From the listing below, extract each entry exactly as written, minus the images.
-- Opening Marker --
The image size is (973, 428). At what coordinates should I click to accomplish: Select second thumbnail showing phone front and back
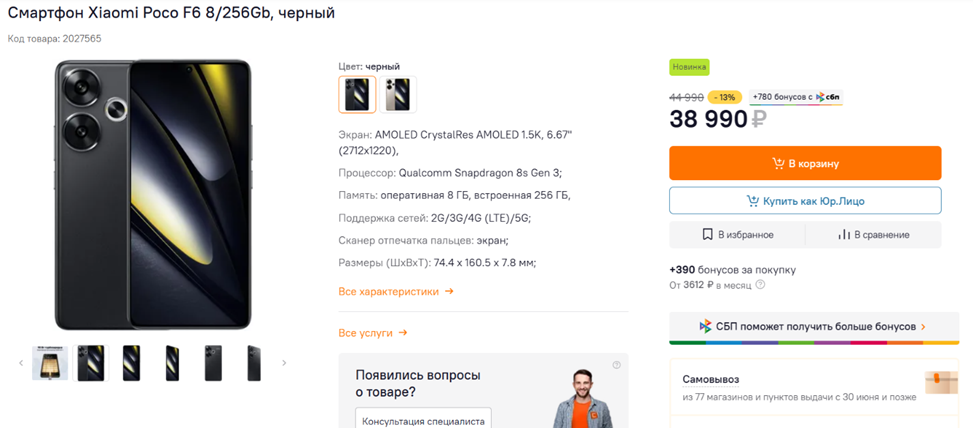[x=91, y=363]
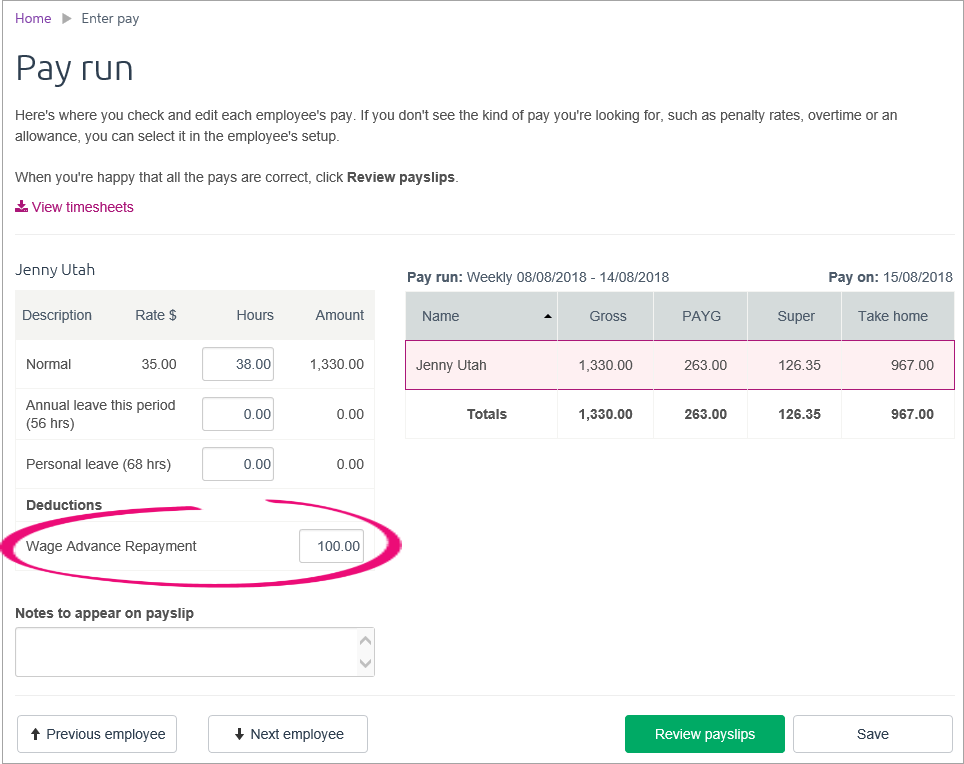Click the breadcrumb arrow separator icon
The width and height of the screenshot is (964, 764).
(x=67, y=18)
-- Closing Marker --
— Exercise solution —
The image size is (973, 428). At what coordinates should I click to accomplish: Select second thumbnail showing phone front and back
[x=91, y=363]
Click the breadcrumb arrow separator icon
The width and height of the screenshot is (964, 764).
(x=67, y=18)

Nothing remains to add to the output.